Je sors pour trouver mon emmerdeuse avec mon cheval tenu par la bride. Je me souviens alors que ce cheval ne m'appartient pas.

- Faites-mois trouver une autre monture, grogne-je agacé de ne pas y avoir pensé plus tôt.

Elle me regarde avec un regard étonné.

- Mais d'après les hommes c'est votre cheval non ?

- Non, il appartient au roi du Rohan, il me l'a juste prêté et je ne vais pas aller le risquer sur un champ de bataille.

La demoiselle regarde alors le cheval d'un œil neuf et acquiesce d'un geste précis avant d'ordonner qu'on m'apporte un cheval de guerre. Bien que j'ignore la différence entre un cheval normal et un cheval de guerre. Pour moi, un bourrin c'est un bourrin.

On m'amène une autre monture du nom d'Adelaïs. Au nom, pas besoin d'être vétérinaire pour deviner que c'est une jument. Un animal à la robe et à la touffue crinière blanche.

Plus cliché et voyant, tu pouvais pas idiote ?

Je monte péniblement en selle, aidé par Calembel et quelques caisses agencées en escalier. Je serre les dents au moment de pauser on cul sur la selle, mais étrangement, je me sens moins mal que je ne le pensais. Mes fesses ont dû avoir moins mal que le reste de mon corps.
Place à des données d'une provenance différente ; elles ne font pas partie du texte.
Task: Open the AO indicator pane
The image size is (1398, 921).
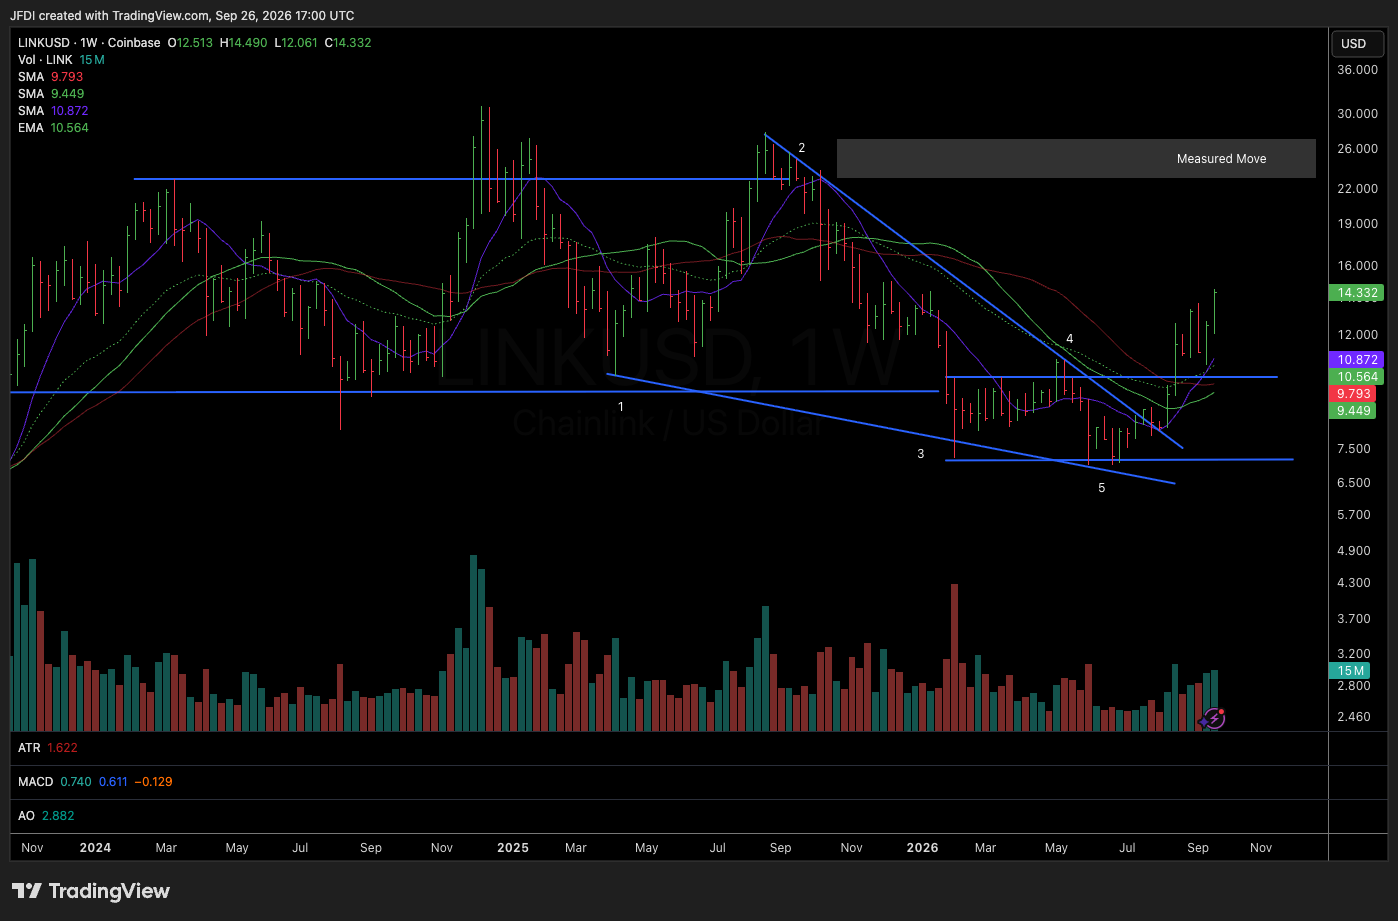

- Calembel, dirigez-vous avec vos hommes vers le troisième niveau. Nous allons organiser la résistance au deuxième pendant ce temps.

- À vos ordres ! S'exclame-t-il plein d'enthousiasme.

- Elisia… Commence-je en me tournant vers elle.

- Mes hommes sont déjà prêts à vous suivre, me coupe-t-elle. Et les hommes de Galiar attendent dans la rue.

- Vous avez laissé quelques archers pour couvrir cet endroit ? Questionne-je soupçonneux.

- Oui, et ils savent que je les abattrais personnellement s'ils quittent leur poste sans mon accords.

Je lève un sourcil très haut. Je ne comprends pas ce retournement de situation et ça me mets vraiment mal à l'aise.

Elle monte sur un cheval et se mets juste derrière moi, attendant le signal de départ.

Bon, et un aller simple pour l'enfer, un !

Je lève le bras et fait signe à notre colonne d'avancer. Nous retrouvons les hommes de Galiar dans la rue, toute une bande de solide gaillards tous doté d'énormes espadons et d'une armure de plate réduite pour faciliter leurs mouvements. Ils se mettent silencieusement en rang derrière moi, juste devant les archer d'Elisia.

Je descends les rues, assez incertain de quoi faire ensuite, et je dois avouer que passer les portes vers le cinquième niveau me noue l'estomac. Alors que Din recommence à palpiter d'impatience à mon côté, nous passons devant la Vigne et je constate que le bâtiment a été barricadé. J'ignore si ça servira à quelque chose cependant, cet hôtel n'a jamais été conçu à but défensif et ça se voit très bien.

À moi de faire en sorte qu'ils n'aient jamais besoin de voir si cela fonctionne.

Je descends vers le quatrième niveau et croise les premiers réfugiés. Et en-dessous, un enfer où le feu s'est déjà installé avant nous.